Si potrebbe riflettere, forse, sul fatto che vi sono nel mondo bambini già orfani e assai bisognosi di un luogo sicuro in cui crescere e sanare le propri ferite, bisognosi di braccia in cui riparare le paure, bisognosi di genitori da fare propri in nome di un amore altruista!
Esiste un modo che dà al cuore la possibilità di superare i limiti del corpo e ha un nome dolce e antico: adozione. L’adozione dimostra che “i figli sono di chi li cresce”.
In termini di risultato sperato (alla stessa stregua dell’utero in affitto) l’adozione dà una famiglia a un bambino, ma, molto diversamente dalla gestazione d’appoggio, non corre il rischio di creare un nuovo orfano per arrivare ad avere un figlio.
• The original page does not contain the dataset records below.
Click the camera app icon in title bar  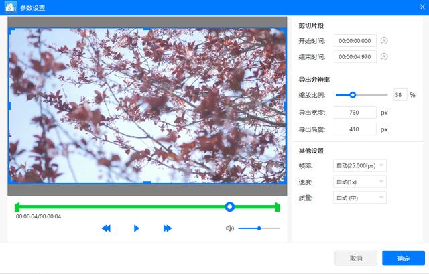click(x=10, y=7)
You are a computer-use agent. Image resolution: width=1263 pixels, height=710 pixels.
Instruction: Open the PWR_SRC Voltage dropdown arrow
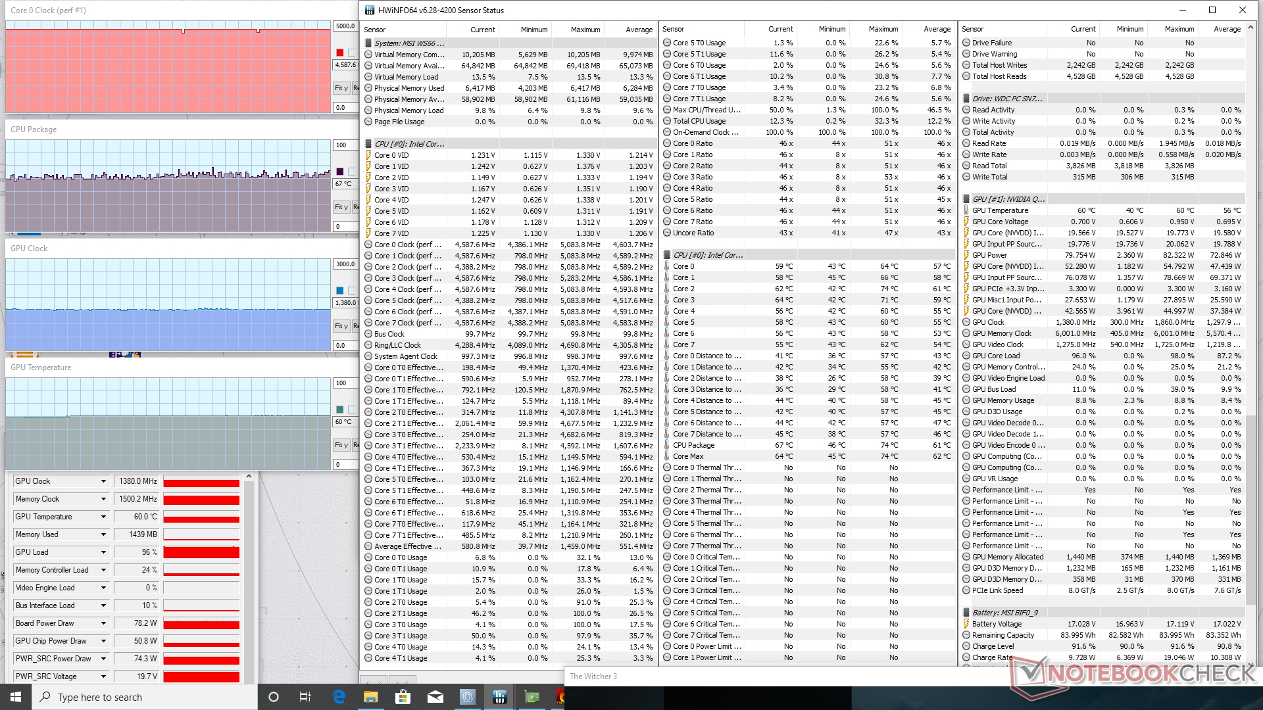click(x=103, y=676)
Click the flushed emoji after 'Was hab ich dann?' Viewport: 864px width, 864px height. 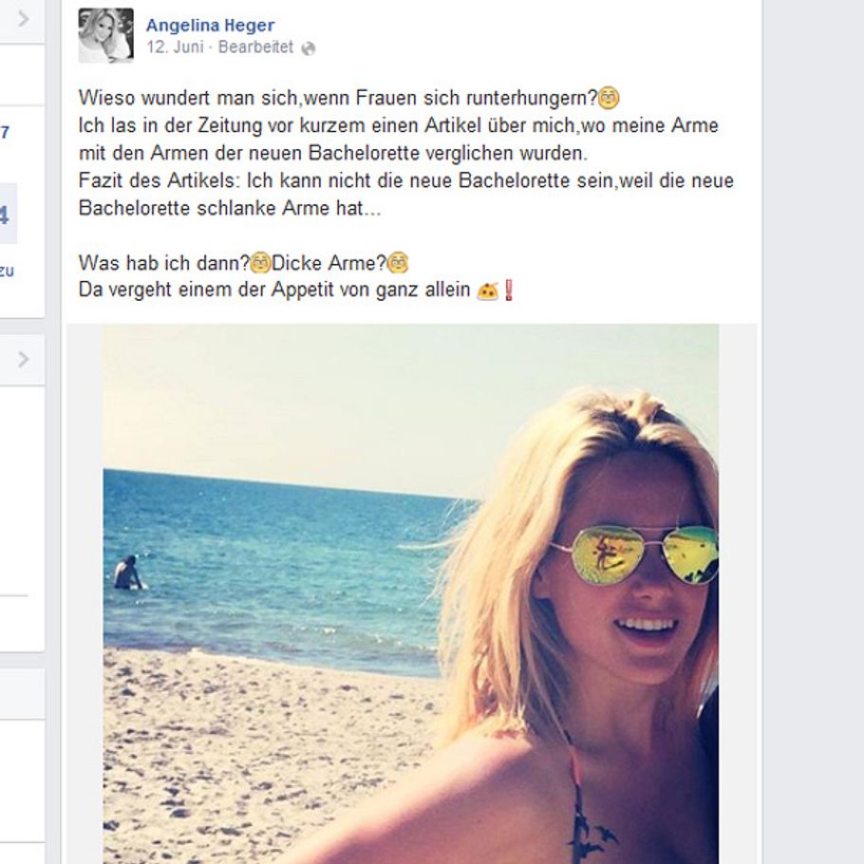(x=261, y=263)
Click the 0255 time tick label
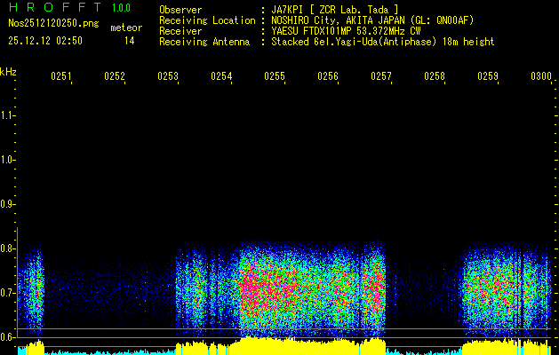This screenshot has height=355, width=559. click(x=275, y=77)
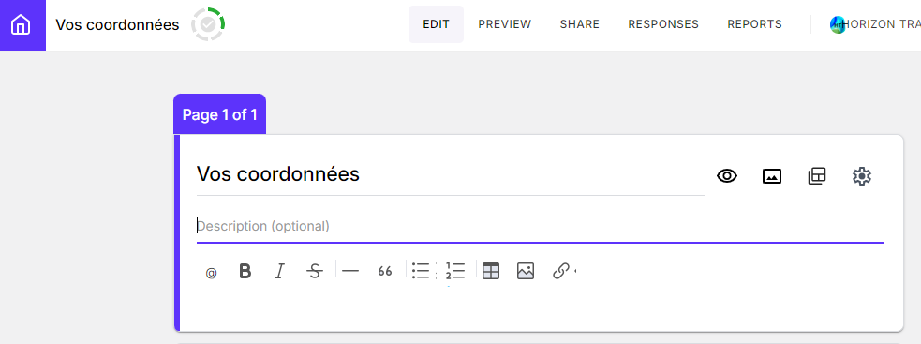Click the Description (optional) field
Image resolution: width=921 pixels, height=344 pixels.
click(x=540, y=226)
Da sempre il percorso adottivo è pensato per consentire a ogni bimbo di godere dell’amore di un papà e di una mamma.
In un ampio respiro etico ed ideale, l’amore genitore dovrebbe dimostrare al bambino che il bene cura il male e non lo provoca, lo limita e non lo stimola, lo argina e non lo eccita.
L’eticità che il concetto di utero in affitto potrebbe mettere in crisi ha facoltà di essere recuperata se la prestazione dell’utero fosse una liberalità. Ma è utopistico credere che le parti non sfuggano a un vicolo di gratuitè e eventualmente si può pensare che la società riesca a farsi carico di un preciso controllo dei rapporti tra i soggetti in causa?